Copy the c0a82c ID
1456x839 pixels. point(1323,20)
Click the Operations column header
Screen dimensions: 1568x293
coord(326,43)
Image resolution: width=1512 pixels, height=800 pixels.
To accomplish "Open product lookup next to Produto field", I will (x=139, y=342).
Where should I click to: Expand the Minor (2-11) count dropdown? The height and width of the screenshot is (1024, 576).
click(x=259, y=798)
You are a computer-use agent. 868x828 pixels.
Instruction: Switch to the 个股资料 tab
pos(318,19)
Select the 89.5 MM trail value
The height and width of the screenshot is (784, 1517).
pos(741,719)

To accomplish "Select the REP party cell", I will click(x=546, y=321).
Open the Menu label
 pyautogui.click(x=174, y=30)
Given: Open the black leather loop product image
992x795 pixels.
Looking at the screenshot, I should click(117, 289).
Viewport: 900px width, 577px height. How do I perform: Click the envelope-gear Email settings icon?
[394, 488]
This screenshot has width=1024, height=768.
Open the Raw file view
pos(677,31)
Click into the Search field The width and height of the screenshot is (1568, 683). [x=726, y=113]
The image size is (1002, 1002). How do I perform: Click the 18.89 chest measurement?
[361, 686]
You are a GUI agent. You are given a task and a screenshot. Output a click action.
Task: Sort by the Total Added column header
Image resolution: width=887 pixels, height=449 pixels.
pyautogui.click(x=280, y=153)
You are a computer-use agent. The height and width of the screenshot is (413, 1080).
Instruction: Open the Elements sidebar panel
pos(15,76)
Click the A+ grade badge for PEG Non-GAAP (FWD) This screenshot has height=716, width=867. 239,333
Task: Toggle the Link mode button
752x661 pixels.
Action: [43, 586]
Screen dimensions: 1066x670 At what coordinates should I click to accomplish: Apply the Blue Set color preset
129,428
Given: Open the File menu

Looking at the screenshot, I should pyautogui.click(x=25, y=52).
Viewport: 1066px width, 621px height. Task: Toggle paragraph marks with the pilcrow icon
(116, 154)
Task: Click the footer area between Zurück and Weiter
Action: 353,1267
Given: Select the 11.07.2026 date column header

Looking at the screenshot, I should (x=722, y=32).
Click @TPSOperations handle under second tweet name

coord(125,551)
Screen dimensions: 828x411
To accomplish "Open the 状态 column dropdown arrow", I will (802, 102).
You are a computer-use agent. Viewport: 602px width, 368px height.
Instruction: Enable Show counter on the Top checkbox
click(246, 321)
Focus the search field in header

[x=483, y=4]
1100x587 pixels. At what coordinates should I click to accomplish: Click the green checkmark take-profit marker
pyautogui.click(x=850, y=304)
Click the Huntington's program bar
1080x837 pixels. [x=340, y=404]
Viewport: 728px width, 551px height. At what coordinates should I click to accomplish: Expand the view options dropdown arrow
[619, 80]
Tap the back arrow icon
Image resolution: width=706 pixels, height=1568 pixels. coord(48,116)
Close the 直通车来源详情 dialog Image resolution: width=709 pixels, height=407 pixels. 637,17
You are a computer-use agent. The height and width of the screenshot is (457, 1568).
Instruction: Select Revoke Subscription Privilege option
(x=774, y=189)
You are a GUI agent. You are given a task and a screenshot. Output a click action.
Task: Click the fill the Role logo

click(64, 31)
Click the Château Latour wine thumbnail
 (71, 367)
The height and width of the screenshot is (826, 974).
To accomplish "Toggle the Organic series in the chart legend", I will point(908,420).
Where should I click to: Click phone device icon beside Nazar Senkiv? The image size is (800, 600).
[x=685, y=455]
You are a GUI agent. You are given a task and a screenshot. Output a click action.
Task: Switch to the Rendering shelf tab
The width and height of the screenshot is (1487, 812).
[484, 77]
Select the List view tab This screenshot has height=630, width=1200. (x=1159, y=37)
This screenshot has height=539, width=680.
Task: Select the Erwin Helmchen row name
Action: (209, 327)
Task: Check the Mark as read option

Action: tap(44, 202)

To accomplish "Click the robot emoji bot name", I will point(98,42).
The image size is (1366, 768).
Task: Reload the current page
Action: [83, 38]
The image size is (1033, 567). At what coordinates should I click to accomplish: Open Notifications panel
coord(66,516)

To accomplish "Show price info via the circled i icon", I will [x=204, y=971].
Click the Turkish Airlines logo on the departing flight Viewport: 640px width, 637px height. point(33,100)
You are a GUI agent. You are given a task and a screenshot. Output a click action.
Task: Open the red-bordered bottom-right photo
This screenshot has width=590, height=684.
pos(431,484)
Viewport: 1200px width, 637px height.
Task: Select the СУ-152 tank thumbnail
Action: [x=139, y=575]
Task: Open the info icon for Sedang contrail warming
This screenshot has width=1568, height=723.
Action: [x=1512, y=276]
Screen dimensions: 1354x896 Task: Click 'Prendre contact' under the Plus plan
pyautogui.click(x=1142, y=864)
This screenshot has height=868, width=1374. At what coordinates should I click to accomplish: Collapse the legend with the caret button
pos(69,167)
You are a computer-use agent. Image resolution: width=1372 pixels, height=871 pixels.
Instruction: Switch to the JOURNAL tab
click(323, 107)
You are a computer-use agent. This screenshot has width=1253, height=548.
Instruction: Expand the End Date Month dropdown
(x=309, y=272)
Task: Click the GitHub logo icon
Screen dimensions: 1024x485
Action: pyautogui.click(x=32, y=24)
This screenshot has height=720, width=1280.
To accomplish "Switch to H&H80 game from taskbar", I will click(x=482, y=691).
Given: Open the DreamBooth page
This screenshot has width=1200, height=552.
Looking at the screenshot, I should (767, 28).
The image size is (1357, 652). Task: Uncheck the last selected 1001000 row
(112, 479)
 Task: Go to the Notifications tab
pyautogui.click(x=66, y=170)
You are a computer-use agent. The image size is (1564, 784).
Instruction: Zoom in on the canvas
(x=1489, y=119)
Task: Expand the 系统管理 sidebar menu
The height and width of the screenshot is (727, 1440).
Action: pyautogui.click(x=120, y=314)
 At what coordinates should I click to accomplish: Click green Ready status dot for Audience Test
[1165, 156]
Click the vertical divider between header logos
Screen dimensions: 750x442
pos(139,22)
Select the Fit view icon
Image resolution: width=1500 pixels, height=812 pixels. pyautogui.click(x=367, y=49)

■ ■ ■

> _Exercise_
Print out the whole listing exactly as it appears.

> _Result for this exercise_
Copy the c0a82c ID
1456x839 pixels. point(1323,20)
Click the Operations column header
Screen dimensions: 1568x293
coord(326,43)
Image resolution: width=1512 pixels, height=800 pixels.
To accomplish "Open product lookup next to Produto field", I will (x=139, y=342).
Where should I click to: Expand the Minor (2-11) count dropdown? The height and width of the screenshot is (1024, 576).
click(x=259, y=798)
You are a computer-use agent. 868x828 pixels.
Instruction: Switch to the 个股资料 tab
pos(318,19)
Select the 89.5 MM trail value
The height and width of the screenshot is (784, 1517).
pos(741,719)

To accomplish "Select the REP party cell", I will click(x=546, y=321).
Open the Menu label
 pyautogui.click(x=174, y=30)
Given: Open the black leather loop product image
992x795 pixels.
Looking at the screenshot, I should click(117, 289).
Viewport: 900px width, 577px height. How do I perform: Click the envelope-gear Email settings icon?
[394, 488]
This screenshot has width=1024, height=768.
Open the Raw file view
pos(677,31)
Click into the Search field The width and height of the screenshot is (1568, 683). [x=726, y=113]
The image size is (1002, 1002). How do I perform: Click the 18.89 chest measurement?
[361, 686]
You are a GUI agent. You are given a task and a screenshot. Output a click action.
Task: Sort by the Total Added column header
Image resolution: width=887 pixels, height=449 pixels.
pyautogui.click(x=280, y=153)
You are a computer-use agent. The height and width of the screenshot is (413, 1080).
Instruction: Open the Elements sidebar panel
pos(15,76)
Click the A+ grade badge for PEG Non-GAAP (FWD) This screenshot has height=716, width=867. 239,333
Task: Toggle the Link mode button
752x661 pixels.
Action: [43, 586]
Screen dimensions: 1066x670 At what coordinates should I click to accomplish: Apply the Blue Set color preset
129,428
Given: Open the File menu

Looking at the screenshot, I should pyautogui.click(x=25, y=52).
Viewport: 1066px width, 621px height. Task: Toggle paragraph marks with the pilcrow icon
(116, 154)
Task: Click the footer area between Zurück and Weiter
Action: 353,1267
Given: Select the 11.07.2026 date column header

Looking at the screenshot, I should (x=722, y=32).
Click @TPSOperations handle under second tweet name

coord(125,551)
Screen dimensions: 828x411
To accomplish "Open the 状态 column dropdown arrow", I will (802, 102).
You are a computer-use agent. Viewport: 602px width, 368px height.
Instruction: Enable Show counter on the Top checkbox
click(246, 321)
Focus the search field in header

[x=483, y=4]
1100x587 pixels. At what coordinates should I click to accomplish: Click the green checkmark take-profit marker
pyautogui.click(x=850, y=304)
Click the Huntington's program bar
1080x837 pixels. [x=340, y=404]
Viewport: 728px width, 551px height. At what coordinates should I click to accomplish: Expand the view options dropdown arrow
[619, 80]
Tap the back arrow icon
Image resolution: width=706 pixels, height=1568 pixels. coord(48,116)
Close the 直通车来源详情 dialog Image resolution: width=709 pixels, height=407 pixels. 637,17
You are a computer-use agent. The height and width of the screenshot is (457, 1568).
Instruction: Select Revoke Subscription Privilege option
(x=774, y=189)
You are a GUI agent. You are given a task and a screenshot. Output a click action.
Task: Click the fill the Role logo

click(64, 31)
Click the Château Latour wine thumbnail
 (71, 367)
The height and width of the screenshot is (826, 974).
To accomplish "Toggle the Organic series in the chart legend", I will point(908,420).
Where should I click to: Click phone device icon beside Nazar Senkiv? The image size is (800, 600).
[x=685, y=455]
You are a GUI agent. You are given a task and a screenshot. Output a click action.
Task: Switch to the Rendering shelf tab
The width and height of the screenshot is (1487, 812).
[484, 77]
Select the List view tab This screenshot has height=630, width=1200. (x=1159, y=37)
This screenshot has height=539, width=680.
Task: Select the Erwin Helmchen row name
Action: (209, 327)
Task: Check the Mark as read option

Action: tap(44, 202)

To accomplish "Click the robot emoji bot name", I will point(98,42).
The image size is (1366, 768).
Task: Reload the current page
Action: [83, 38]
The image size is (1033, 567). At what coordinates should I click to accomplish: Open Notifications panel
coord(66,516)

To accomplish "Show price info via the circled i icon", I will [x=204, y=971].
Click the Turkish Airlines logo on the departing flight Viewport: 640px width, 637px height. point(33,100)
You are a GUI agent. You are given a task and a screenshot. Output a click action.
Task: Open the red-bordered bottom-right photo
This screenshot has width=590, height=684.
pos(431,484)
Viewport: 1200px width, 637px height.
Task: Select the СУ-152 tank thumbnail
Action: [x=139, y=575]
Task: Open the info icon for Sedang contrail warming
This screenshot has width=1568, height=723.
Action: [x=1512, y=276]
Screen dimensions: 1354x896 Task: Click 'Prendre contact' under the Plus plan
pyautogui.click(x=1142, y=864)
This screenshot has height=868, width=1374. At what coordinates should I click to accomplish: Collapse the legend with the caret button
pos(69,167)
You are a computer-use agent. Image resolution: width=1372 pixels, height=871 pixels.
Instruction: Switch to the JOURNAL tab
click(323, 107)
You are a computer-use agent. This screenshot has width=1253, height=548.
Instruction: Expand the End Date Month dropdown
(x=309, y=272)
Task: Click the GitHub logo icon
Screen dimensions: 1024x485
Action: pyautogui.click(x=32, y=24)
This screenshot has height=720, width=1280.
To accomplish "Switch to H&H80 game from taskbar", I will click(x=482, y=691).
Given: Open the DreamBooth page
This screenshot has width=1200, height=552.
Looking at the screenshot, I should (767, 28).
The image size is (1357, 652). Task: Uncheck the last selected 1001000 row
(112, 479)
 Task: Go to the Notifications tab
pyautogui.click(x=66, y=170)
You are a computer-use agent. The image size is (1564, 784).
Instruction: Zoom in on the canvas
(x=1489, y=119)
Task: Expand the 系统管理 sidebar menu
The height and width of the screenshot is (727, 1440).
Action: pyautogui.click(x=120, y=314)
 At what coordinates should I click to accomplish: Click green Ready status dot for Audience Test
[1165, 156]
Click the vertical divider between header logos
Screen dimensions: 750x442
pos(139,22)
Select the Fit view icon
Image resolution: width=1500 pixels, height=812 pixels. pyautogui.click(x=367, y=49)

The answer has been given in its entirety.